- [AIM OF THE TASK]:
An exact copy of every entry below is needed.

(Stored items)
☆ ☆ ☆ ☆ ☆ ☆ ☆

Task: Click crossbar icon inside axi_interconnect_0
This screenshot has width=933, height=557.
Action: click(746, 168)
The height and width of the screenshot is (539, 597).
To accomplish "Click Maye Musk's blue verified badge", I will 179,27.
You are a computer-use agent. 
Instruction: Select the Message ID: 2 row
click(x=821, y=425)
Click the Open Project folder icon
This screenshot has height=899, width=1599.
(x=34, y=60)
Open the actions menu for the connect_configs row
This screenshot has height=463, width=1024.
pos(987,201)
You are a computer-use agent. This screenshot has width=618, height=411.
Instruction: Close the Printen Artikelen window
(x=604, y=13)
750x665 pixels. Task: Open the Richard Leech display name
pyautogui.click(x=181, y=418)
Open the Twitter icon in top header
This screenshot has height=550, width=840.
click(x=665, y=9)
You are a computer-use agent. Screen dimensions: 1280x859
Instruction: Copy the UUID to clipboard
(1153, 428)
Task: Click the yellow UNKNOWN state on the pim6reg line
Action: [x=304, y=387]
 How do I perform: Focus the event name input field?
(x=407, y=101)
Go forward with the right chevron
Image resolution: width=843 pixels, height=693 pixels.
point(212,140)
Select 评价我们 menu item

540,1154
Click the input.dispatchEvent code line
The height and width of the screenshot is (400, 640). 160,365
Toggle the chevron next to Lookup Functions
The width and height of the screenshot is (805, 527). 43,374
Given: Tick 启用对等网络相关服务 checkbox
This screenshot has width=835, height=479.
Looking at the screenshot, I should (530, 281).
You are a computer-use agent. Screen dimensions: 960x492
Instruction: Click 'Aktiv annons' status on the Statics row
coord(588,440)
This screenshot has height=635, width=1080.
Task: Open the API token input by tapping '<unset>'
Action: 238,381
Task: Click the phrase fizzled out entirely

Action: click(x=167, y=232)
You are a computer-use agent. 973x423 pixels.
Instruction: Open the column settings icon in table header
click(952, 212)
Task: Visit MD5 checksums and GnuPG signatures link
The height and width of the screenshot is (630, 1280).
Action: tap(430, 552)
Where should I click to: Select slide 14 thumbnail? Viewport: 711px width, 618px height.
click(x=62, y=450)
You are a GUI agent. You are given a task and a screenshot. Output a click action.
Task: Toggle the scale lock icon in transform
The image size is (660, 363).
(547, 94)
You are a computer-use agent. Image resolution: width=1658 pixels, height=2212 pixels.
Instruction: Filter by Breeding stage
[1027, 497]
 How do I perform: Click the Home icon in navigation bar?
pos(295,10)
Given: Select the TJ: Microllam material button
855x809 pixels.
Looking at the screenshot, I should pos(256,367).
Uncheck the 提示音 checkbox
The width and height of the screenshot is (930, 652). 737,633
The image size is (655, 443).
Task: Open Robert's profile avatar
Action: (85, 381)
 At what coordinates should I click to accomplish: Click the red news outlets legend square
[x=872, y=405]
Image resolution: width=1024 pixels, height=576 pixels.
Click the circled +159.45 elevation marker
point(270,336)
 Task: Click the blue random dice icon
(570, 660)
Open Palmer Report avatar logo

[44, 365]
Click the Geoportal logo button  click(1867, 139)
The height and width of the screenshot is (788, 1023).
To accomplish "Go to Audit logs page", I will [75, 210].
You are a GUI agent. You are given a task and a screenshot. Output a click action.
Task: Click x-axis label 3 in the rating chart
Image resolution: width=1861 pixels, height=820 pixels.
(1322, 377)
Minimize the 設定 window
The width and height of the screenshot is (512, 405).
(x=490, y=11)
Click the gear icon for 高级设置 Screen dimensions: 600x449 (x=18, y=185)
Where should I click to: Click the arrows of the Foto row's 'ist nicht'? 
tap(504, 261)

☆ ☆ ☆ ☆ ☆ ☆ ☆

- [EXERCISE RESULT]:
Task: Click crossbar icon inside axi_interconnect_0
This screenshot has width=933, height=557.
Action: click(746, 168)
The height and width of the screenshot is (539, 597).
To accomplish "Click Maye Musk's blue verified badge", I will 179,27.
You are a computer-use agent. 
Instruction: Select the Message ID: 2 row
click(x=821, y=425)
Click the Open Project folder icon
This screenshot has height=899, width=1599.
(x=34, y=60)
Open the actions menu for the connect_configs row
This screenshot has height=463, width=1024.
pos(987,201)
You are a computer-use agent. This screenshot has width=618, height=411.
Instruction: Close the Printen Artikelen window
(x=604, y=13)
750x665 pixels. Task: Open the Richard Leech display name
pyautogui.click(x=181, y=418)
Open the Twitter icon in top header
This screenshot has height=550, width=840.
click(x=665, y=9)
You are a computer-use agent. Screen dimensions: 1280x859
Instruction: Copy the UUID to clipboard
(1153, 428)
Task: Click the yellow UNKNOWN state on the pim6reg line
Action: [x=304, y=387]
 How do I perform: Focus the event name input field?
(x=407, y=101)
Go forward with the right chevron
Image resolution: width=843 pixels, height=693 pixels.
point(212,140)
Select 评价我们 menu item

540,1154
Click the input.dispatchEvent code line
The height and width of the screenshot is (400, 640). 160,365
Toggle the chevron next to Lookup Functions
The width and height of the screenshot is (805, 527). 43,374
Given: Tick 启用对等网络相关服务 checkbox
This screenshot has width=835, height=479.
Looking at the screenshot, I should (530, 281).
You are a computer-use agent. Screen dimensions: 960x492
Instruction: Click 'Aktiv annons' status on the Statics row
coord(588,440)
This screenshot has height=635, width=1080.
Task: Open the API token input by tapping '<unset>'
Action: 238,381
Task: Click the phrase fizzled out entirely

Action: click(x=167, y=232)
You are a computer-use agent. 973x423 pixels.
Instruction: Open the column settings icon in table header
click(952, 212)
Task: Visit MD5 checksums and GnuPG signatures link
The height and width of the screenshot is (630, 1280).
Action: tap(430, 552)
Where should I click to: Select slide 14 thumbnail? Viewport: 711px width, 618px height.
click(x=62, y=450)
You are a GUI agent. You are given a task and a screenshot. Output a click action.
Task: Toggle the scale lock icon in transform
The image size is (660, 363).
(547, 94)
You are a computer-use agent. Image resolution: width=1658 pixels, height=2212 pixels.
Instruction: Filter by Breeding stage
[1027, 497]
 How do I perform: Click the Home icon in navigation bar?
pos(295,10)
Given: Select the TJ: Microllam material button
855x809 pixels.
Looking at the screenshot, I should pos(256,367).
Uncheck the 提示音 checkbox
The width and height of the screenshot is (930, 652). 737,633
The image size is (655, 443).
Task: Open Robert's profile avatar
Action: (85, 381)
 At what coordinates should I click to accomplish: Click the red news outlets legend square
[x=872, y=405]
Image resolution: width=1024 pixels, height=576 pixels.
Click the circled +159.45 elevation marker
point(270,336)
 Task: Click the blue random dice icon
(570, 660)
Open Palmer Report avatar logo

[44, 365]
Click the Geoportal logo button  click(1867, 139)
The height and width of the screenshot is (788, 1023).
To accomplish "Go to Audit logs page", I will [75, 210].
You are a GUI agent. You are given a task and a screenshot. Output a click action.
Task: Click x-axis label 3 in the rating chart
Image resolution: width=1861 pixels, height=820 pixels.
(1322, 377)
Minimize the 設定 window
The width and height of the screenshot is (512, 405).
(x=490, y=11)
Click the gear icon for 高级设置 Screen dimensions: 600x449 (x=18, y=185)
Where should I click to: Click the arrows of the Foto row's 'ist nicht'? 
tap(504, 261)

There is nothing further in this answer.